**EXERCISE AIM:** Nothing in the data should be altered when it is repeated in full.

**RECORD EXTRACTS:**

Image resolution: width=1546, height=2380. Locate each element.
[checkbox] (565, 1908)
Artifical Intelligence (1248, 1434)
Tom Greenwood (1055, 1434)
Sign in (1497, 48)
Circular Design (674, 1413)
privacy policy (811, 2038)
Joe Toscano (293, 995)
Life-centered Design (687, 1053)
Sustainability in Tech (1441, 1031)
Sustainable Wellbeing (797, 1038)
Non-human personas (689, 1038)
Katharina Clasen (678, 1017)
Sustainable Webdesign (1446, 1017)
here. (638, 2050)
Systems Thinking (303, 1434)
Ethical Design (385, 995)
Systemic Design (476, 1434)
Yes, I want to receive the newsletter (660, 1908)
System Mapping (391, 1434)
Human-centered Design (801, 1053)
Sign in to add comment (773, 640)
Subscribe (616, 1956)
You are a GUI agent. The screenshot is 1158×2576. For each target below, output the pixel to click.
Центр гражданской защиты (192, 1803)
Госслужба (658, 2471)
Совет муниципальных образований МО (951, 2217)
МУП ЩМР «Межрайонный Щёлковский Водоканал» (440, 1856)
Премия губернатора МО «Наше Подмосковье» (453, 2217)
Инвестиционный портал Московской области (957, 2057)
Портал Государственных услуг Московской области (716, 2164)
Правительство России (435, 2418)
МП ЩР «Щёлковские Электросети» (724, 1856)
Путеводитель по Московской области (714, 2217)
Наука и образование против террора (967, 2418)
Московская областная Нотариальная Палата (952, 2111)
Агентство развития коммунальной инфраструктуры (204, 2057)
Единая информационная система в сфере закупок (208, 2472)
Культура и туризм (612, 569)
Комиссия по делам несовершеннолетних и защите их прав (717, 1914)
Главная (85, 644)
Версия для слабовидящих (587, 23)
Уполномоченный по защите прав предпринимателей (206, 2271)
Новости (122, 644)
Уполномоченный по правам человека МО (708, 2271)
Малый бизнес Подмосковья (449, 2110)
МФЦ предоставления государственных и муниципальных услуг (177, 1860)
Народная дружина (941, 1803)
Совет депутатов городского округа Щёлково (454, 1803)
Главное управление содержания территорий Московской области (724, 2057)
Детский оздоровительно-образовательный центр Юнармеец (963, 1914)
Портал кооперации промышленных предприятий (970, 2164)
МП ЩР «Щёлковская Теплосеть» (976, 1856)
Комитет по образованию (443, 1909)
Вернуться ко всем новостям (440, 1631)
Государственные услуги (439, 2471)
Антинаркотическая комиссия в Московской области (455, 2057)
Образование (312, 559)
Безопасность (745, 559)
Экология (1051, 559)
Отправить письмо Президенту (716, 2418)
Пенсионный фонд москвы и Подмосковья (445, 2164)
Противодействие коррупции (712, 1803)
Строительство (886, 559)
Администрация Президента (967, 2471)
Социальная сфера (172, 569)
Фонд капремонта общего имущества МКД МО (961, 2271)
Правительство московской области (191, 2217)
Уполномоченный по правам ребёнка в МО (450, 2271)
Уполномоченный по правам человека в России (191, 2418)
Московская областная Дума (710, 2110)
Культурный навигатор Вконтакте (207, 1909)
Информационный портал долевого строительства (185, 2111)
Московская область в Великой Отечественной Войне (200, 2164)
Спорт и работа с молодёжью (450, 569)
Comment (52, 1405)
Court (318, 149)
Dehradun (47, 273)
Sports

**FINAL ANSWER:**
Image resolution: width=1546, height=2380. Locate each element.
[checkbox] (565, 1908)
Artifical Intelligence (1248, 1434)
Tom Greenwood (1055, 1434)
Sign in (1497, 48)
Circular Design (674, 1413)
privacy policy (811, 2038)
Joe Toscano (293, 995)
Life-centered Design (687, 1053)
Sustainability in Tech (1441, 1031)
Sustainable Wellbeing (797, 1038)
Non-human personas (689, 1038)
Katharina Clasen (678, 1017)
Sustainable Webdesign (1446, 1017)
here. (638, 2050)
Systems Thinking (303, 1434)
Ethical Design (385, 995)
Systemic Design (476, 1434)
Yes, I want to receive the newsletter (660, 1908)
System Mapping (391, 1434)
Human-centered Design (801, 1053)
Sign in to add comment (773, 640)
Subscribe (616, 1956)
You are a GUI agent. The screenshot is 1158×2576. For each target below, output the pixel to click.
Центр гражданской защиты (192, 1803)
Госслужба (658, 2471)
Совет муниципальных образований МО (951, 2217)
МУП ЩМР «Межрайонный Щёлковский Водоканал» (440, 1856)
Премия губернатора МО «Наше Подмосковье» (453, 2217)
Инвестиционный портал Московской области (957, 2057)
Портал Государственных услуг Московской области (716, 2164)
Правительство России (435, 2418)
МП ЩР «Щёлковские Электросети» (724, 1856)
Путеводитель по Московской области (714, 2217)
Наука и образование против террора (967, 2418)
Московская областная Нотариальная Палата (952, 2111)
Агентство развития коммунальной инфраструктуры (204, 2057)
Единая информационная система в сфере закупок (208, 2472)
Культура и туризм (612, 569)
Комиссия по делам несовершеннолетних и защите их прав (717, 1914)
Главная (85, 644)
Версия для слабовидящих (587, 23)
Уполномоченный по защите прав предпринимателей (206, 2271)
Новости (122, 644)
Уполномоченный по правам человека МО (708, 2271)
Малый бизнес Подмосковья (449, 2110)
МФЦ предоставления государственных и муниципальных услуг (177, 1860)
Народная дружина (941, 1803)
Совет депутатов городского округа Щёлково (454, 1803)
Главное управление содержания территорий Московской области (724, 2057)
Детский оздоровительно-образовательный центр Юнармеец (963, 1914)
Портал кооперации промышленных предприятий (970, 2164)
МП ЩР «Щёлковская Теплосеть» (976, 1856)
Комитет по образованию (443, 1909)
Вернуться ко всем новостям (440, 1631)
Государственные услуги (439, 2471)
Антинаркотическая комиссия в Московской области (455, 2057)
Образование (312, 559)
Безопасность (745, 559)
Экология (1051, 559)
Отправить письмо Президенту (716, 2418)
Пенсионный фонд москвы и Подмосковья (445, 2164)
Противодействие коррупции (712, 1803)
Строительство (886, 559)
Администрация Президента (967, 2471)
Социальная сфера (172, 569)
Фонд капремонта общего имущества МКД МО (961, 2271)
Правительство московской области (191, 2217)
Уполномоченный по правам ребёнка в МО (450, 2271)
Уполномоченный по правам человека в России (191, 2418)
Московская областная Дума (710, 2110)
Культурный навигатор Вконтакте (207, 1909)
Информационный портал долевого строительства (185, 2111)
Московская область в Великой Отечественной Войне (200, 2164)
Спорт и работа с молодёжью (450, 569)
Comment (52, 1405)
Court (318, 149)
Dehradun (47, 273)
Sports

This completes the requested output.